Когда метла отворила дверь, вошел в комнату бледный, худой, высокий мужчина. На нем был вытертый кунтуш, цвета которого нельзя было различить за старостью; сапоги его порыжели от росы и грязи; из шапки клочьями выставлялась грязная вата; из‑под воротника кунтуша выглядывали лохмотья рубашки. Бедный шляхтич низко кланялся Твардовскому, пока тот вымерял его взглядом.

– Что вам надо от меня? – спросил он сурово.

– Бедность, нищета, отец мой, привлекла меня к тебе, – отвечал шляхтич. – За богатство отдал бы душу дьяволу. Доконала меня нищета, есть нечего; пришлось хоть умирать с голоду. Прикрыть нечем наготы своей; вот, видишь сам…

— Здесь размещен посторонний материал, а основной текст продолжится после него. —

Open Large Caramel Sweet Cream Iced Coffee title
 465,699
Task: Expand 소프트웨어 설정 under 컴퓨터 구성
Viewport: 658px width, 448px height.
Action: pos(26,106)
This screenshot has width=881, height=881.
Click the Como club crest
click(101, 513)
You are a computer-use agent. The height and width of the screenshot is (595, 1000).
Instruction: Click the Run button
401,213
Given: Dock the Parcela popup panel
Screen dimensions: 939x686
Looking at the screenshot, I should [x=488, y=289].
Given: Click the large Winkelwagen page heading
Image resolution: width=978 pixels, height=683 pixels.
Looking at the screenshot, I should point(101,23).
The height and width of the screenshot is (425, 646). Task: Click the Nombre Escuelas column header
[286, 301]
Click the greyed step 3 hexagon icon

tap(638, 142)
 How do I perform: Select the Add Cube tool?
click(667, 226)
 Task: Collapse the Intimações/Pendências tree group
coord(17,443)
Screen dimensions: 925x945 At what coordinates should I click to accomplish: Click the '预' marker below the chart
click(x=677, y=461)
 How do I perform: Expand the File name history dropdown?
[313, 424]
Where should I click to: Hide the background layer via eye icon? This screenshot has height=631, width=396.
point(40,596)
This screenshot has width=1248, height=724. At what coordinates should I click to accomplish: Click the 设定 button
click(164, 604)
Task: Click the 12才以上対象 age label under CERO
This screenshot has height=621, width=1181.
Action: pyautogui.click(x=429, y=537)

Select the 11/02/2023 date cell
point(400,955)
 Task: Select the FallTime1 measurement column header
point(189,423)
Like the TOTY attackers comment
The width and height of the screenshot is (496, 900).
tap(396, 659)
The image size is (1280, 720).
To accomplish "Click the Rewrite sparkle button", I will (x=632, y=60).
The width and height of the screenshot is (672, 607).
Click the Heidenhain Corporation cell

И он указал на свои лохмотья.

– Обманываешь меня, – отозвался Твардовский. – Я знаю: у тебя есть деньги.

Шляхтич то бледнел, то краснел и не знал, что отвечать…

– Я… я… видит Бог, – сказал он заикаясь.

– Знай, – продолжал Твардовский, – что предо мною нет ничего скрытого; я мог бы пересчитать тебе до последнего шеляга все твои деньги, которые прячешь ты в своей постели, под изодранным одеялом.

Холодный пот выступил на лбу шляхтича. Он то пожимал плечами, то отирал пот.

– Ты не беден, но скуп, – продолжал Твардовский, – тебе не довольно того, что у тебя есть; ты хотел бы все больше и больше.

– Правда, – жалобно отвечал шляхтич, – не стану запираться перед тобой. Я хотел бы разбогатеть и пришел к тебе узнать, нет ли у тебя на то средств.

– Есть, но они слишком трудны.

– Трудны?.. А разве желающему кажутся трудными средства, которыми бы он мог достигнуть цели?..

– Nihil difficile amanti, – сказал Твардовский, пародируя слова Цицерона. – Правда твоя. Так ты желал бы за деньги отдать свою душу дьяволу?

– С охотою. На что мне душа, были бы деньги, и я отдам ее тому, кто даст мне денег.

– Ну, попробуй; я дам тебе способ. Найди в лесу опустелую избу, в которую бы не доходило из деревни пение петухов, и запрись в этой избе на целую ночь. Возьми с собою одну свечку и девять серебряных монет. Во всю ночь считай без устали эти деньги, от одного до десяти и от десяти до одного. Если не ошибешься ни разу, дьявол даст тебе бесчисленные сокровища; если же ошибешься, устанешь, заикнешься или одно число повторишь два раза сряду – наживешь большую беду. Хочешь разбогатеть – испытай это средство.

Расспросив Твардовского о всех подробностях страшной попытки, шляхтич поблагодарил его и вышел.